Three former employees told Sifted that, despite the company’s public emphasis on AI, the bulk of its revenues were generated by its cash advance product.
“Cleo is a cash advance company but Barney doesn’t want it to be known for that — he wants it to be an AI company,” said one former employee.
The cash advance business has been a subject of legal and regulatory scrutiny in the US. Critics argue they can reinforce unhealthy financial habits among frequent users.
Last year, Cleo paid $17m to settle the US Federal Trade Commission’s allegations that the company deceived consumers about how much money they could get and how fast that money could be available within the cash advance offering.
Despite agreeing to the settlement, Cleo denied any wrongdoing and Hussey-Yeo told Sifted the fintech made zero product changes in response to the case.
A class action was also filed against the startup in Pennsylvania, with those suing alleging that the fintech misrepresented its cash advance products as interest-free while charging fees they claim pushed effective interest rates as high as 986%.
Cleo has not filed a substantive defence to the allegations, instead seeking to push the claims into private arbitration. In May, a federal judge ruled that two of the plaintiffs must arbitrate, while allowing a third to proceed in court.
“The company was so unethical at that point,” one former senior leader told Sifted. “Our core demographic there was low-income Americans, despite whatever marketing was done to tell otherwise.”
AI management
Former employees pointed to Hussey-Yeo’s use of AI for performance management as an example of his increasingly experimental approach to running the company.
Two former senior leaders claimed there were instances in which large language models (LLMs) were used to assess strategic documents prepared by executives.
Speaking at a Stripe event in London earlier this month, Hussey-Yeo described how Cleo uses AI systems trained on internal company information to evaluate employee output by scouring Slack messages, Notion documents and engineering activity.
“My engineering managers hate me,” Hussey-Yeo told the audience.
“Where before I had this weird view filtered through all these leaders that had all their different biases and all these different incentive structures.
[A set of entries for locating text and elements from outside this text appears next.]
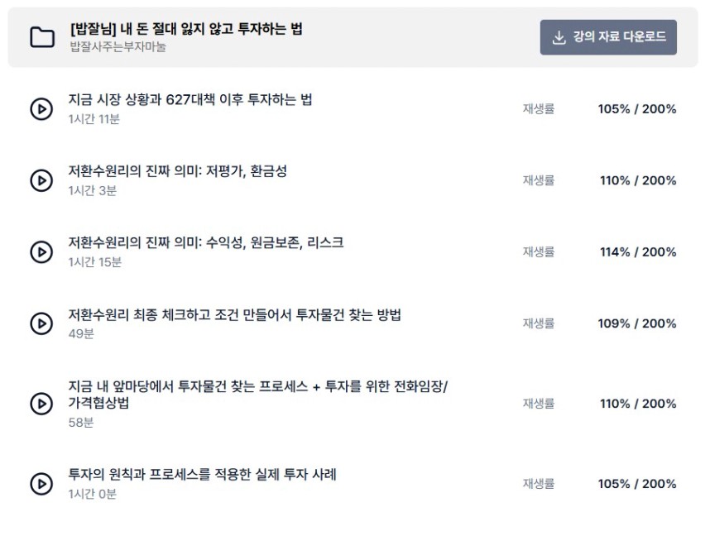The width and height of the screenshot is (710, 536).
Task: Play the 실제 투자 사례 lecture
Action: click(41, 484)
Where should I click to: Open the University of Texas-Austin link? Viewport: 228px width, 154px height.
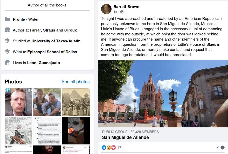(56, 41)
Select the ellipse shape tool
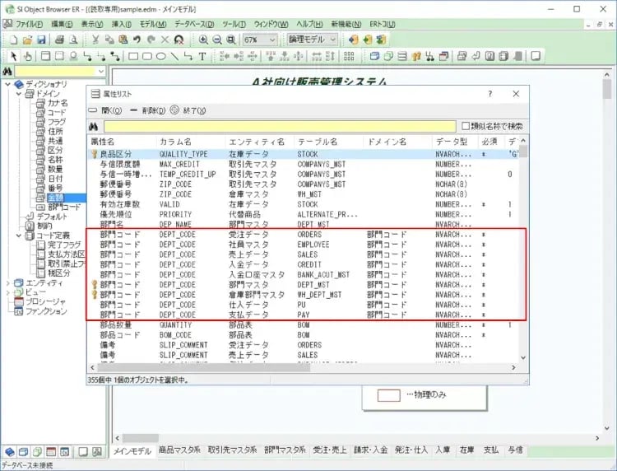 coord(161,57)

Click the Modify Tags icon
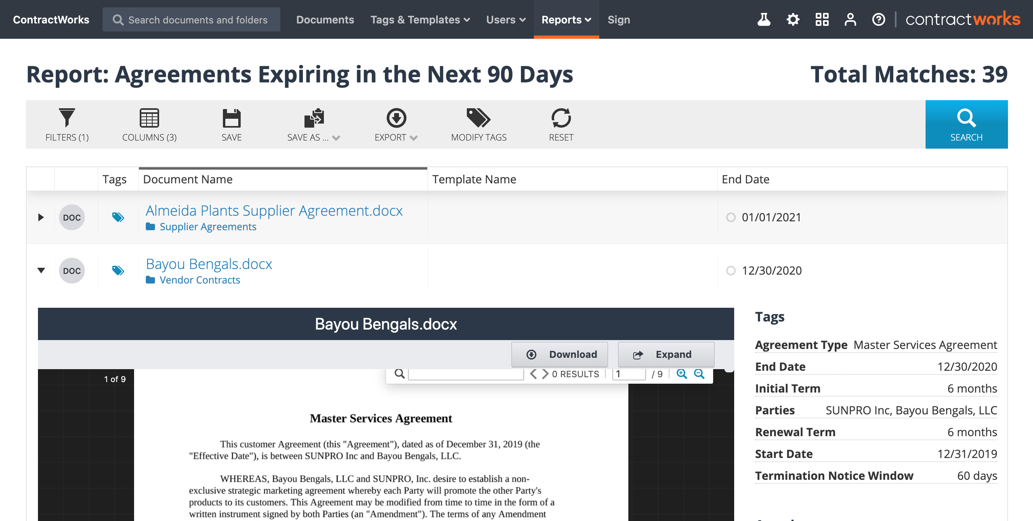[x=478, y=124]
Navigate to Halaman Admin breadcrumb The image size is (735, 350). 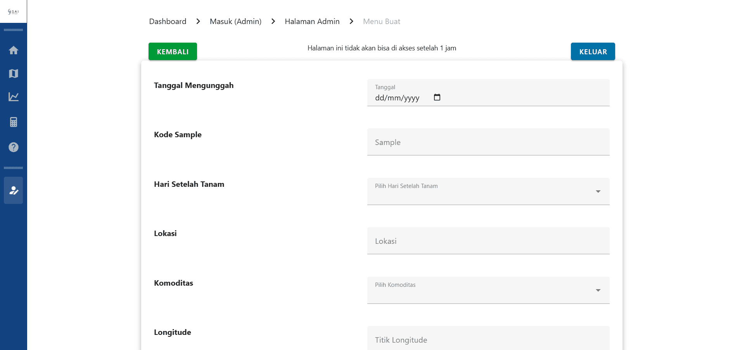(x=312, y=21)
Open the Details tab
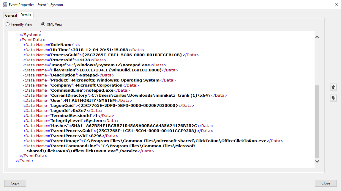This screenshot has width=341, height=191. pyautogui.click(x=26, y=15)
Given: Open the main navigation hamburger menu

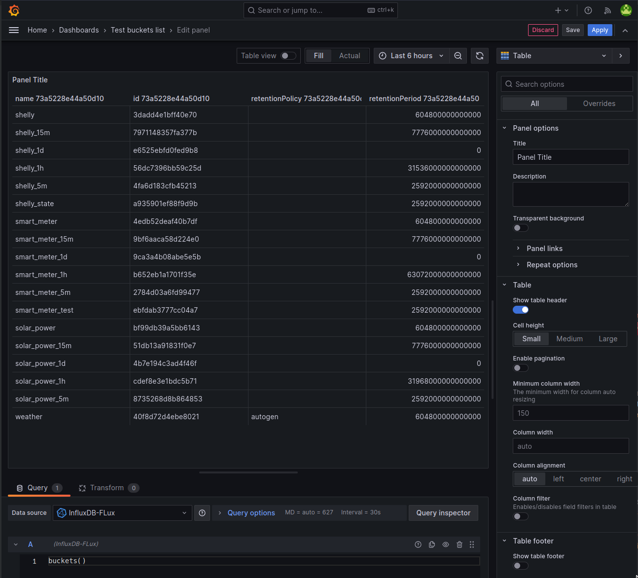Looking at the screenshot, I should (x=14, y=30).
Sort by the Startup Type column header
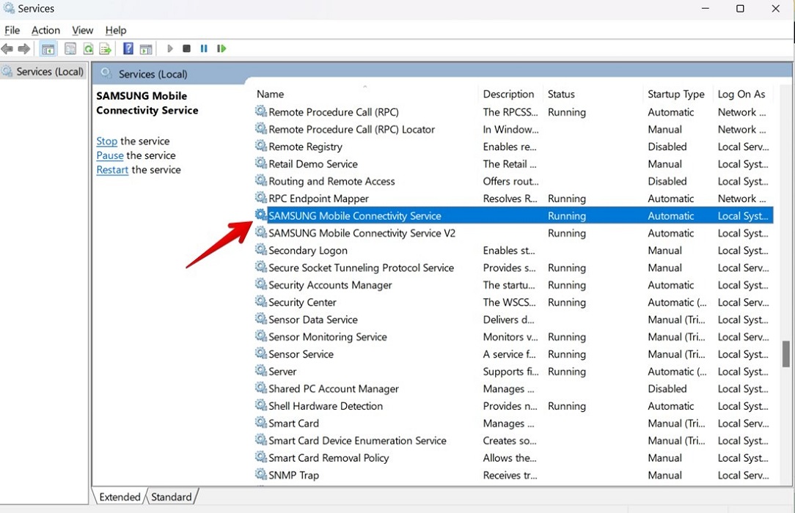Viewport: 795px width, 513px height. pyautogui.click(x=675, y=94)
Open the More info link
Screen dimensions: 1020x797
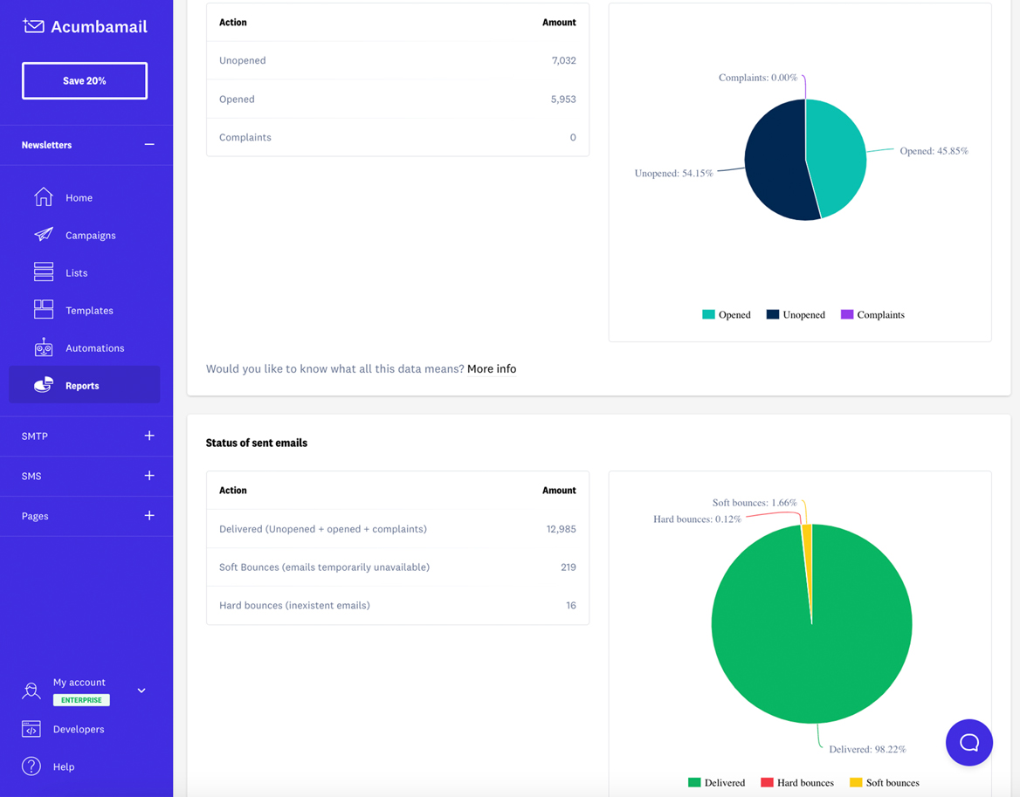(x=492, y=368)
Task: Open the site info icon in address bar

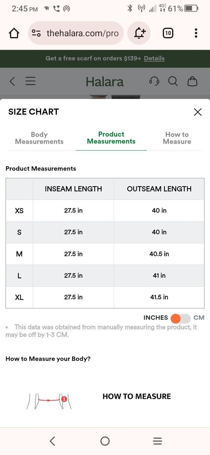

I can actually get really rational clear thoughts from these LLMs and build out the context.”
Not all employees welcomed the approach.
A second Glassdoor reviewer, identifying as a senior software engineer, wrote: “Engineering culture has become increasingly toxic through the use of internally created performance dashboards that attempt to measure developer value through simplistic metrics such as lines of code written.
“This has encouraged unhealthy competition between engineers, incentivised quantity over quality, and demonstrated a fundamental misunderstanding of how effective software engineering actually works.”
Public criticism
Three Cleo employees told Sifted that Hussey-Yeo would use harsh language when communicating with staff.
One Glassdoor review alleged the CEO spent time “berating people and their efforts openly in Slack channels.”
Sifted has seen multiple internal Slack messages in which Hussey-Yeo used the word “retard”, a term widely considered a slur for people with intellectual disabilities.
In one exchange, after an employee suggested a change to the company’s website, Hussey-Yeo responded “retarded”.
In another chat, Hussey-Yeo opens the thread by saying “what are you retards up to?”, before defending his use of the term after it was challenged by a colleague.
Three sources described an episode involving a former employee whose voice was being considered for use in Cleo's chatbot as the company explored adding voice functionality to its AI products.
According to the sources, Hussey-Yeo asked colleagues in a public Slack channel what they believed the employee's voice was worth after discussions arose about compensation for its use. The post was later deleted, according to the sources.
One former employee who witnessed the exchange said: "If you take a step back, it's discussing someone's pay in public. It got deleted very quickly."